Receiver function provides the signature of sharp seismic discontinuities and the information about the shear wave (S−wave) velocity distribution beneath the seismic station. This information is very valuable in areas where any or few reflection and/or refraction studies are available and global and/or regional models give only rough information about the seismic velocities. The data recorded by broadband seismic stations have been analysed to investigate the crustal and upper mantle structure of the Svalbard Archipelago. Svalbard Archipelago is a group of islands located in Arctic, at the north−western part of the Barents Sea continental platform, which is bordered to the west and to the north by passive continental margins. The new procedure of parameterization and selection of receiver functions (RFs) has been proposed.
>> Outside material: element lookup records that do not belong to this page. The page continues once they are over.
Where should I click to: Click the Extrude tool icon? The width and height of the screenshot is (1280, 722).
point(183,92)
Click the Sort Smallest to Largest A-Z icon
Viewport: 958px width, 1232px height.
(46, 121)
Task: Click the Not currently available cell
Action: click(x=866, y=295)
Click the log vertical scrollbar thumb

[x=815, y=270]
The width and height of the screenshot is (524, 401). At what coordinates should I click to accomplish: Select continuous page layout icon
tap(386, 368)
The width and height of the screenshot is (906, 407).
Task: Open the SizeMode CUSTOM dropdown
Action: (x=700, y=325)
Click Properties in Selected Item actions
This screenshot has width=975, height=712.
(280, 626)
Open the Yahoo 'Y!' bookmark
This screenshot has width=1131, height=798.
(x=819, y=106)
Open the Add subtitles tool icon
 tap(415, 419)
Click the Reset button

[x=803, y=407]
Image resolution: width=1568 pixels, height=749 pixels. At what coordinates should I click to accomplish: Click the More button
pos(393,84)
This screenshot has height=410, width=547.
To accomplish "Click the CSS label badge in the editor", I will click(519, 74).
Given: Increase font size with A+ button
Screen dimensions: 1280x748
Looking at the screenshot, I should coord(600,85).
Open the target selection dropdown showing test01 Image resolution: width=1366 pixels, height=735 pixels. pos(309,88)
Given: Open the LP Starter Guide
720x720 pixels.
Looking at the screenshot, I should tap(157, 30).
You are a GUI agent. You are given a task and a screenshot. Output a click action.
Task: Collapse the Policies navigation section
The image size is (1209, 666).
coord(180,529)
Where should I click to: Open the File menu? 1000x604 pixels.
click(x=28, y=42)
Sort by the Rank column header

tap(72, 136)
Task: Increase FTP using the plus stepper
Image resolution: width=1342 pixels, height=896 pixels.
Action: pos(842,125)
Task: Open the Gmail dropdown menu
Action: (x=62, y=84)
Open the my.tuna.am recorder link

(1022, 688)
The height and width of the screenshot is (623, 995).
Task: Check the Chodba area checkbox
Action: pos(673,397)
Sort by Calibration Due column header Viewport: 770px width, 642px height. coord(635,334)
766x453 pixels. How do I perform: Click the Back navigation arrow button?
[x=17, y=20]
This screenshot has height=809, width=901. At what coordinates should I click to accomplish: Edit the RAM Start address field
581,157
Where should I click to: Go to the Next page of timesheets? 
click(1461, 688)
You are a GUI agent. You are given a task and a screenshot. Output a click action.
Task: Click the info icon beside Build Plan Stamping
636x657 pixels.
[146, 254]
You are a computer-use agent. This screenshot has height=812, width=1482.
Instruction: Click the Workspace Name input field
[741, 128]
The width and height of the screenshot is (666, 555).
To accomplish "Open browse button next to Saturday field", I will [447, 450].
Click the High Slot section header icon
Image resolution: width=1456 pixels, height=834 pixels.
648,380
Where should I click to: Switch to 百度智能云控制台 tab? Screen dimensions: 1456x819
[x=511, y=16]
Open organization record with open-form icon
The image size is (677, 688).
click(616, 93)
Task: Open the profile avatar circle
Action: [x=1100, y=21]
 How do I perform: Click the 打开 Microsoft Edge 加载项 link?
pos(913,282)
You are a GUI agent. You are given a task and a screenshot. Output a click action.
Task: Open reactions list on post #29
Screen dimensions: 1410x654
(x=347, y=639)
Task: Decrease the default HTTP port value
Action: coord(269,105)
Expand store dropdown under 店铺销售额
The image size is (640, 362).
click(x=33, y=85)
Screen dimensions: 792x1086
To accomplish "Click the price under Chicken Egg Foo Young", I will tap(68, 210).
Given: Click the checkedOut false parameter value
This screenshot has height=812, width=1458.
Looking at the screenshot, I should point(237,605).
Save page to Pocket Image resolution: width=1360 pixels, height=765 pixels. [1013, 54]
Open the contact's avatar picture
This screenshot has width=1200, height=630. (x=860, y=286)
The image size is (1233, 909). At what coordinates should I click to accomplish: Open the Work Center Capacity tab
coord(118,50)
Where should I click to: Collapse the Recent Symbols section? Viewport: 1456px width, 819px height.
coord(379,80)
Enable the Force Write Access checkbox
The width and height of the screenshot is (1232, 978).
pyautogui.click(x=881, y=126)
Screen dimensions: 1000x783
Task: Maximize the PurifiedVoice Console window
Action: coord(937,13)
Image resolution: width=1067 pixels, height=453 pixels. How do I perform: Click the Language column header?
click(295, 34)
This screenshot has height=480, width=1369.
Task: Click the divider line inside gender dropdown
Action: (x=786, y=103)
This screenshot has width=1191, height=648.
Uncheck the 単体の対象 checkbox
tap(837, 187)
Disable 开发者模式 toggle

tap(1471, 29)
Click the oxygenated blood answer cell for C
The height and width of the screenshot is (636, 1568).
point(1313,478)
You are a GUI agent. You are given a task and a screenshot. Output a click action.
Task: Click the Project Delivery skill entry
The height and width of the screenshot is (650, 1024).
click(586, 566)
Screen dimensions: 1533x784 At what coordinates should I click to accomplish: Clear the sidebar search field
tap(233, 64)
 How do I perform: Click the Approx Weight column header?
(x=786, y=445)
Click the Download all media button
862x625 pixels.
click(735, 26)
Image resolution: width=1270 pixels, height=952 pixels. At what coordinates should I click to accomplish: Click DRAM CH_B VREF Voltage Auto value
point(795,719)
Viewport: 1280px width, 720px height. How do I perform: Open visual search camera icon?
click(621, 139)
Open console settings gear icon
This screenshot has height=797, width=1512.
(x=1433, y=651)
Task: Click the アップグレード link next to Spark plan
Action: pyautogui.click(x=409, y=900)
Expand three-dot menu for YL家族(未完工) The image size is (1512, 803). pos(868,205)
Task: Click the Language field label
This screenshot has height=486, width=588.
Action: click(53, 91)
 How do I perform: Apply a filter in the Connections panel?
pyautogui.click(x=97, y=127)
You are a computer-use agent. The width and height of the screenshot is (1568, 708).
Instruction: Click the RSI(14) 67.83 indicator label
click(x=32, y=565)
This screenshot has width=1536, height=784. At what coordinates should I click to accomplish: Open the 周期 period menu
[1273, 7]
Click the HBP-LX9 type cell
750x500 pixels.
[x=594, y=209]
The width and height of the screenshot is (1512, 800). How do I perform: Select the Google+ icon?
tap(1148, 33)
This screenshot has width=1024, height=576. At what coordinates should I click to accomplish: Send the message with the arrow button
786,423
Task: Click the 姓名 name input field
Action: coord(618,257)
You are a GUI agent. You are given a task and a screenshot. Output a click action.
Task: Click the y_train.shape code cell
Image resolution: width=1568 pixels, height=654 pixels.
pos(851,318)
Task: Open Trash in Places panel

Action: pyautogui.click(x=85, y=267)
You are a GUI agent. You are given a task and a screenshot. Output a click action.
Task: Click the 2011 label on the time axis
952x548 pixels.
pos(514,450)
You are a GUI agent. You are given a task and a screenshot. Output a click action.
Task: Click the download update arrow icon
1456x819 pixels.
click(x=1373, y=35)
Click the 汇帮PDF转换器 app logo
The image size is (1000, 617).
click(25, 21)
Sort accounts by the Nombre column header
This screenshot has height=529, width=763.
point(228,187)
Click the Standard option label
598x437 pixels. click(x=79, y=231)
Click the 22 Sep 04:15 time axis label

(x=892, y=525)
The back−azimuthal sections of RF show a strong variation for the HSPB and KBS stations. Significant amplitudes of transversal component of RF (T−RF) for the HSPB station indicate a shallow dipping layer towards the southwest. The structure of the crust beneath the SPITS array seems to be less heterogeneous, with very low amplitudes of converted phase comparing to the KBS and HSPB stations. Forward modelling by trial−and−error method shows a division of the crust into 3–4 layers beneath all stations and layering of the uppermost mantle beneath the SPITS array and the HSPB stations. The thickness of the mantle transition zone is larger for western part of archipelago and smaller for eastern part comparing to iasp91 model.